Other arthouse titles set for release include Gitta Gsell’s gay romance Beyto (Salzgeber); Iciar Bollain’s comedy La Boda de Rosa (Piffl Medien); and documentaries by Pepe Danquart (Ahead Of Me The South, Neue Visionen) and Belarus-born Aliaksai Paluyan (Courage, Rise and Shine Cinema).

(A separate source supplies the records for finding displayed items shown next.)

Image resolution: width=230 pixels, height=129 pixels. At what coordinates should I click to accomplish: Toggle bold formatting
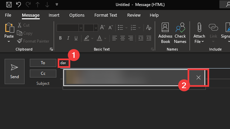(60, 38)
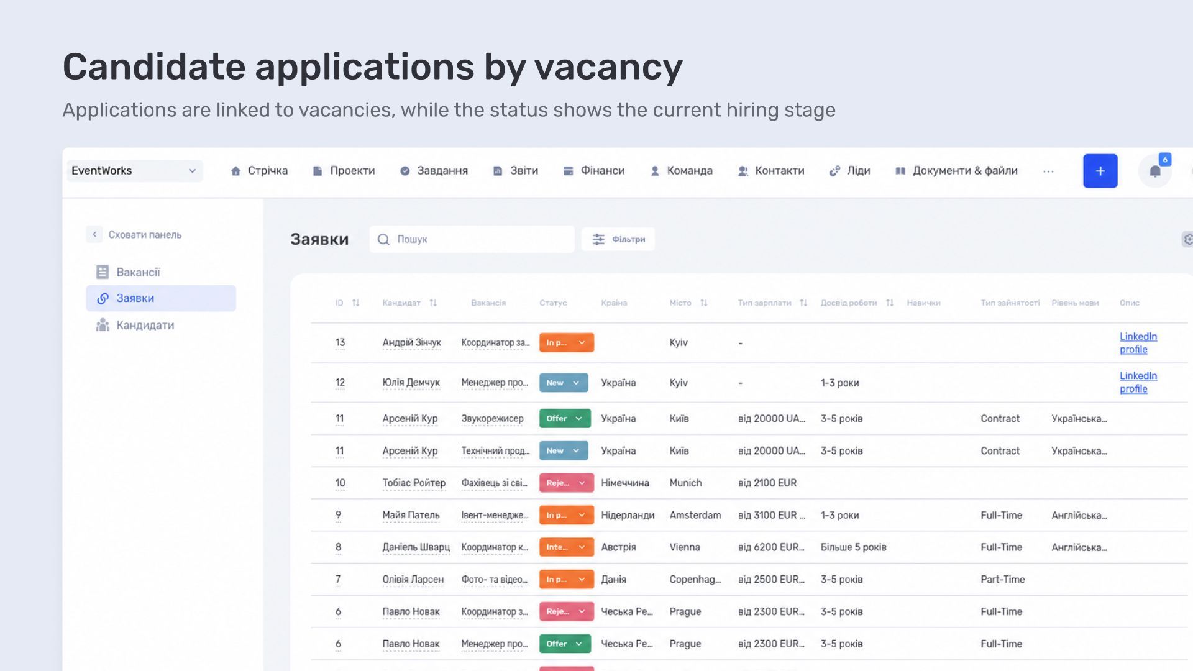Sort table by ID arrows icon
The image size is (1193, 671).
[355, 303]
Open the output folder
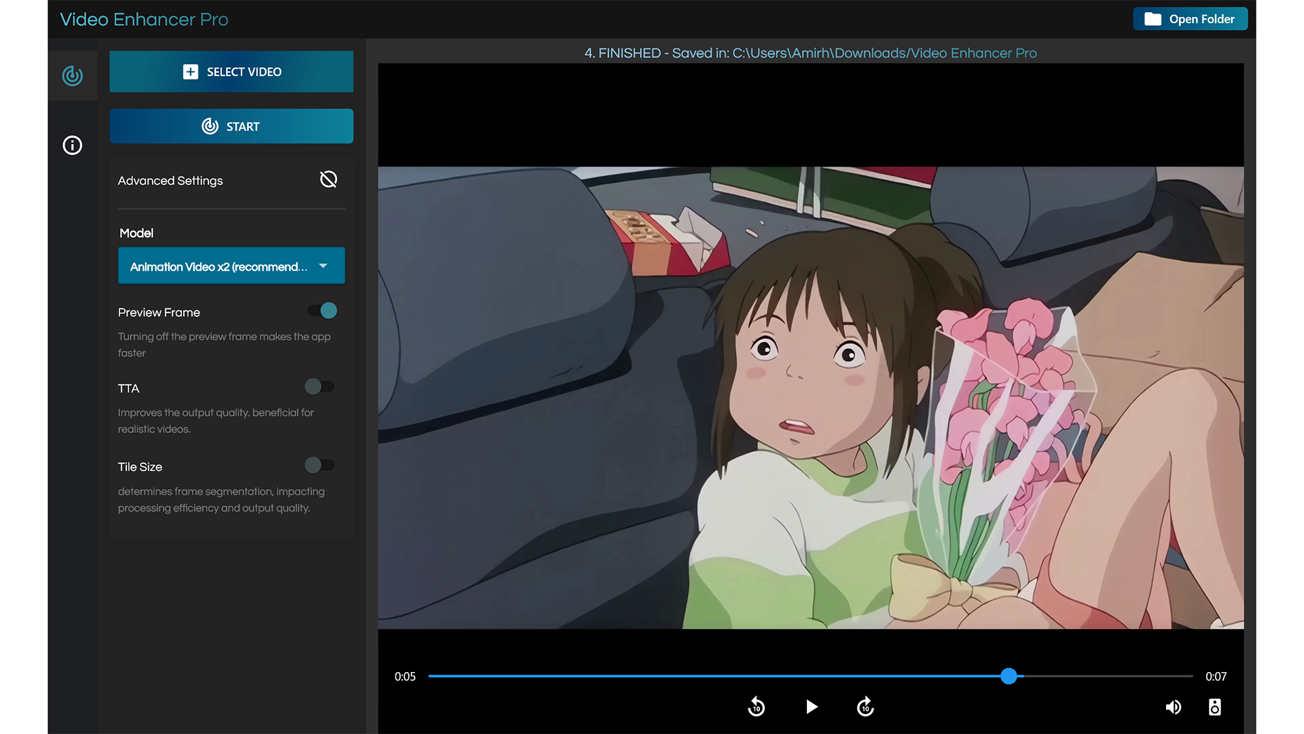Image resolution: width=1304 pixels, height=734 pixels. 1190,19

The scale of the backlog of films can be seen by the fact that another 15 titles will be released a week later on July 8, including Black Widow (Disney); The Croods 2 (Universal); Long Story Short (Studio Canal); Radu Jude’s Golden Bear winner Bad Luck Banging or Loony Porn (Neue Visionen); and Ramon and Silvan Zürcher’s The Girl and the Spider (Salzgeber). Universal’s Fast & Furious 9 and Warner Bros’ Space Jam 2 and actor Daniel Brühl’s directorial debut Next Door are among a further 13 releases being lined up for July 15.
Some distributors released films early into screens that had opened as part of local pilot projects. For example, last Thursday (June 24) saw Universal’s Freaky; Warner’s Cats & Dogs 3 and No Sudden Move; Paramount’s A Quiet Place 2; Wild Bunch’s Stowaway and Telepool’s The Comeback Trail released in select venues.
German exhibitors are grappling with the 16 federal states’ constantly changing Covid regulations. For example, this week the Berlin Senate reduced social distancing in cinemas from 1.5m to 1m, meaning attendees only have to have one free seat between them and their neighbour.
The challenges faced by cinema managers in adhering to the regional variations are highlighted by the experiences of the UCI chain.
The company’s multiplexes in Berlin require cinemagoers to provide a negative Covid-19 test from the last 24 hours, but the UCI Luxe in neighbouring Potsdam doesn’t need evidence of a test as the seven-day cases in the region are currently less than 20 per 100,000.
There are also differences on whether wearing face coverings once seated are required. This is mandatory at UCI’s sites in North Rhine-Westphalia and Hamburg, but not in Berlin, Rhineland-Palatinate, Brandenburg or Saxony-Anhalt.
The decision by this year’s Filmfest München to move its dates by a week to run from July 1-10 means the festival can now host indoor screenings at cinemas such as the Filmtheater Sendlinger Tor, City Kinos, and ASTOR Filmlounge. It was originally planned as an open-air-only event.